PROBLEM DETAILS: Each line from the one bearing "Select the FEV Lab cell row" through the last line of the entries below should be returned exactly, with pictures left out.
-------- TASK INPUT
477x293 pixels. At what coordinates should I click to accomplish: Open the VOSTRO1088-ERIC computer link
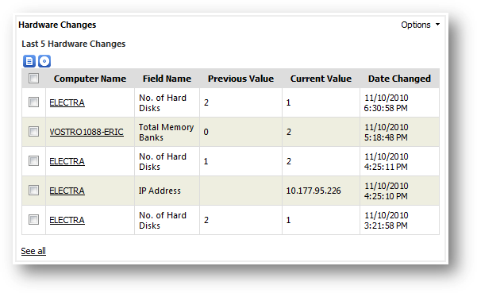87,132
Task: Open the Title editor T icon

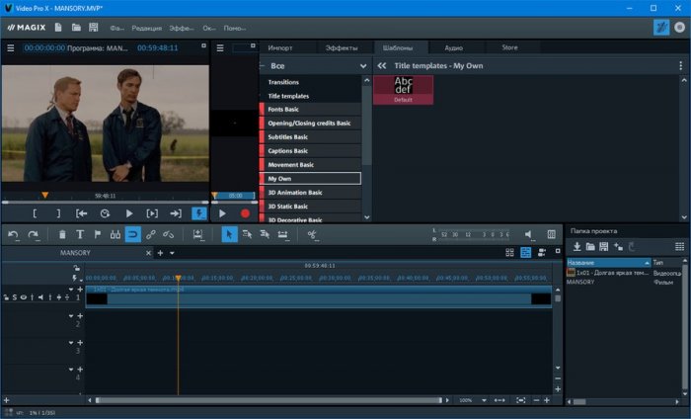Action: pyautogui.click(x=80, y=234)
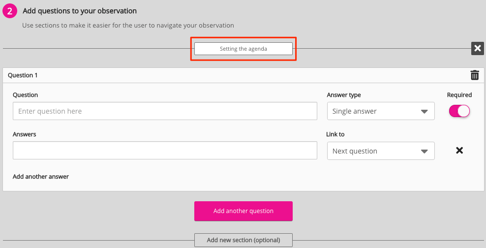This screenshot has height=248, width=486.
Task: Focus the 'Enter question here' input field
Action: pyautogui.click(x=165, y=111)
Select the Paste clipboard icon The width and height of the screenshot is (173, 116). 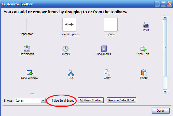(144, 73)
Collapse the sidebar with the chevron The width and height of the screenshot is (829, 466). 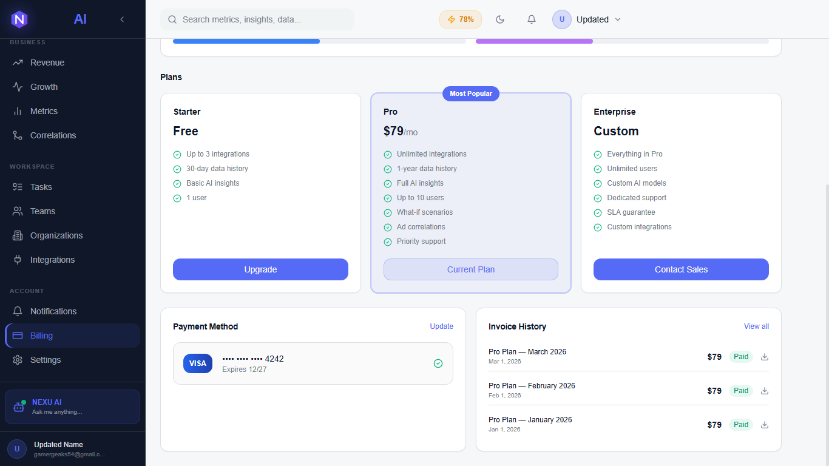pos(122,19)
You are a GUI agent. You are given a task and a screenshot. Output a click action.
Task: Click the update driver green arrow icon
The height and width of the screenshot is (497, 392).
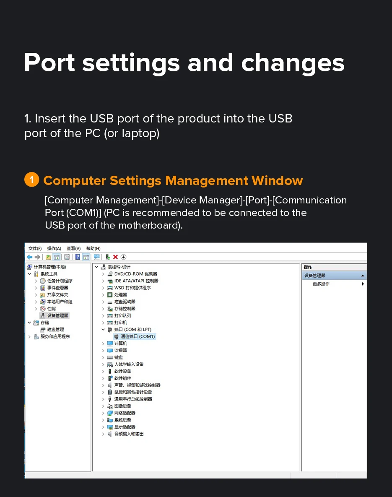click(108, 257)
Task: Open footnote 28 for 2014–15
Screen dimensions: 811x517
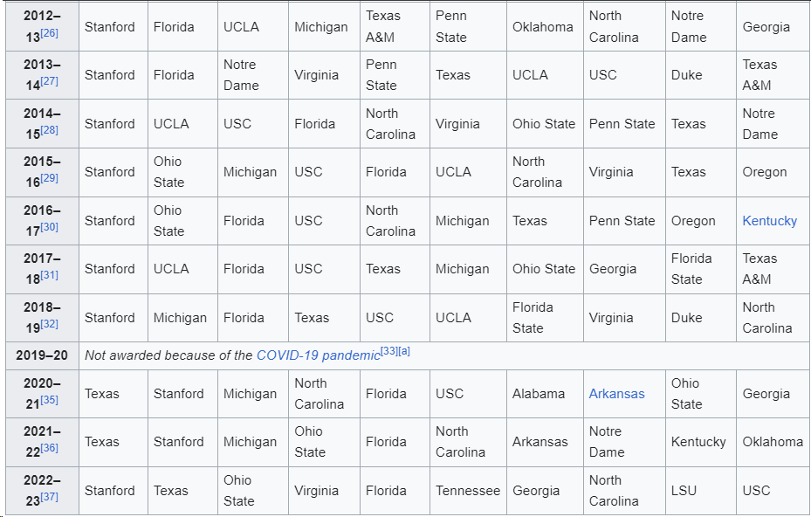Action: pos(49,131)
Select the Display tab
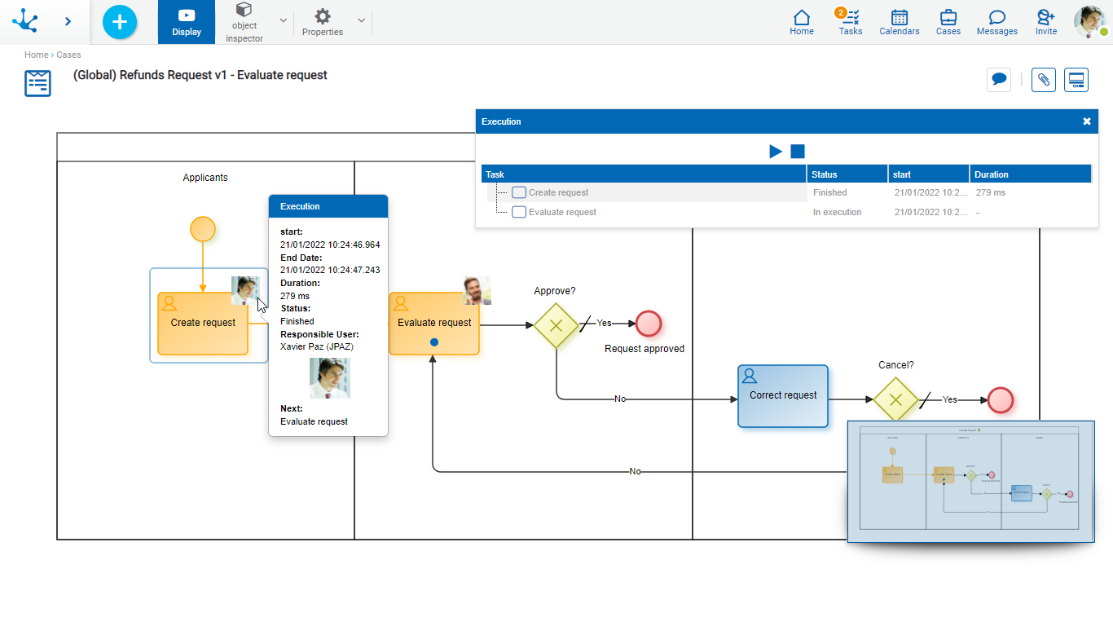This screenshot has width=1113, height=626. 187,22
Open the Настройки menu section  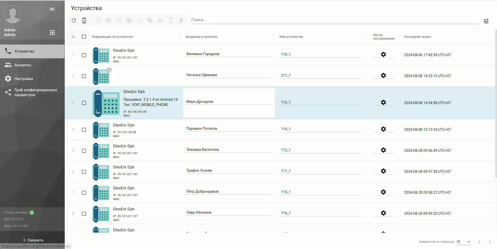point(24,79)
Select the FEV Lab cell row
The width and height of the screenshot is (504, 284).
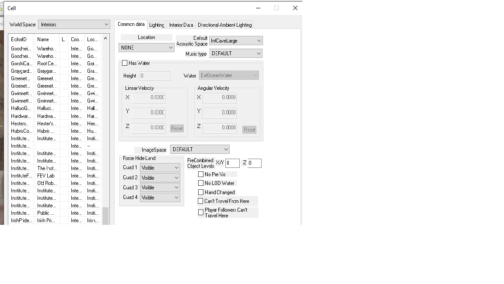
----------------
SOLUTION TO THE PROBLEM:
Select the FEV Lab cell row
The width and height of the screenshot is (504, 284).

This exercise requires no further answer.